──────── Bloc de texte ────────
Bras de fer juridique et budgétaire entre la Catalogne et l'Espagne

La majorité indépendantiste catalane a voté une nouvelle motion pour confirmer sa volonté de "déconnecter" la Catalogne de l'Espagne. Mais la rupture pourrait venir du débat budgétaire.
La tension reste forte entre Barcelone et Madrid

La majorité parlementaire indépendantiste catalane ne baisse pas la garde. Jeudi 7 avril, le parlement de Barcelone a approuvé une nouvelle motion rédigée le 5 avril confirmant sa volonté de poursuivre le processus de déconnexion avec l'Espagne. Le texte (traduit ici en français) voté par 71 voix contre 52 confirme une précédente motion, votée le 9 novembre 2015 et qui engageait les autorités catalanes à ne pas reconnaître l'autorité constitutionnelle espagnole dans le cadre du processus d'indépendance de la Catalogne. Or, ce texte a été invalidé par le Tribunal Constitutionnel (TC) espagnol.

Un nouveau défi à Madrid ?

En « réitérant les objectifs » de la motion du 9 novembre dans son article 1, la nouvelle motion confirme donc la volonté des Indépendantistes de ne pas reconnaître l'autorité du TC. D'autant que, dans l'article 2 de la motion, les députés assurent de leur « soutien » les municipalités catalanes poursuivies pour avoir affiché leur approbation à la précédente motion. De plus, la motion appelle le gouvernement catalan à accélérer le processus constituant du nouvel Etat catalan, notamment en donnant à ce processus un financement (articles 5 à 8).

Ce vote est un défi de plus envoyé à Madrid, qui confirme que le parlement de la Communauté autonome (région) de Catalogne ne reconnaît pas la légitimité de la décision du TC. En confirmant la motion invalidée, le parlement place la légitimité du programme indépendantiste issu de l'élection du 27 septembre au-dessus de la légalité constitutionnelle espagnole. C'est donc un pas de plus - au moins symbolique - vers la sécession.
──────── Contenu des données ────────
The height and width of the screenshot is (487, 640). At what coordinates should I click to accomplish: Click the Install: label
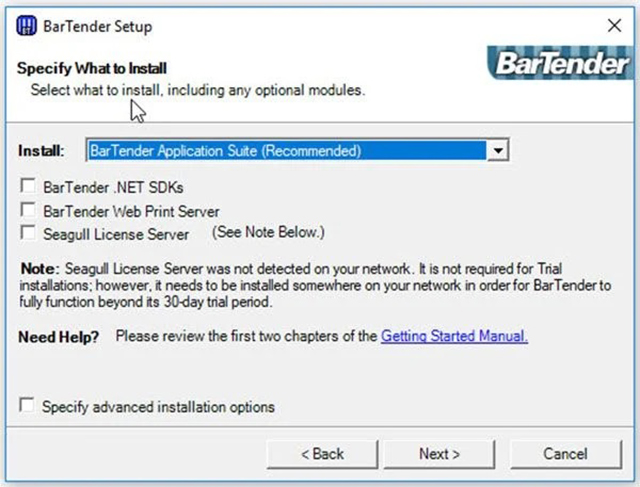tap(41, 151)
────────
- Tâches à réaliser
(a) Transcrivez le passage de l'article sur la Catalogne commençant à "La majorité parlementaire" et se terminant à "défi à Madrid ?".
(b) Dans l'article sur la Catalogne, présentez sous forme de liste le paragraphe qui débute par « En « réitérant les objectifs » », en conservant ses faits essentiels.
(c) Répondez aux questions suivantes d'après l'article sur la Catalogne.
(i) Par combien de voix la nouvelle motion a-t-elle été adoptée ?
(ii) À quelle date la précédente motion avait-elle été votée ?
(iii) De quelle élection est issu le programme indépendantiste ?
Le matériel fourni n'est d'aucune utilité ici.

- Réponses complètes
(a)
La majorité parlementaire indépendantiste catalane ne baisse pas la garde. Jeudi 7 avril, le parlement de Barcelone a approuvé une nouvelle motion rédigée le 5 avril confirmant sa volonté de poursuivre le processus de déconnexion avec l'Espagne. Le texte (traduit ici en français) voté par 71 voix contre 52 confirme une précédente motion, votée le 9 novembre 2015 et qui engageait les autorités catalanes à ne pas reconnaître l'autorité constitutionnelle espagnole dans le cadre du processus d'indépendance de la Catalogne. Or, ce texte a été invalidé par le Tribunal Constitutionnel (TC) espagnol.

Un nouveau défi à Madrid ?

(b)
- Article 1 : la nouvelle motion réitère les objectifs de la motion du 9 novembre et confirme ainsi la volonté des indépendantistes de ne pas reconnaître l'autorité du TC.
- Article 2 : les députés assurent de leur soutien les municipalités catalanes poursuivies pour avoir affiché leur approbation à la précédente motion.
- Articles 5 à 8 : la motion appelle le gouvernement catalan à accélérer le processus constituant du nouvel État catalan, notamment en lui donnant un financement.

(c)
(i) Par 71 voix contre 52.
(ii) Le 9 novembre 2015.
(iii) De l'élection du 27 septembre.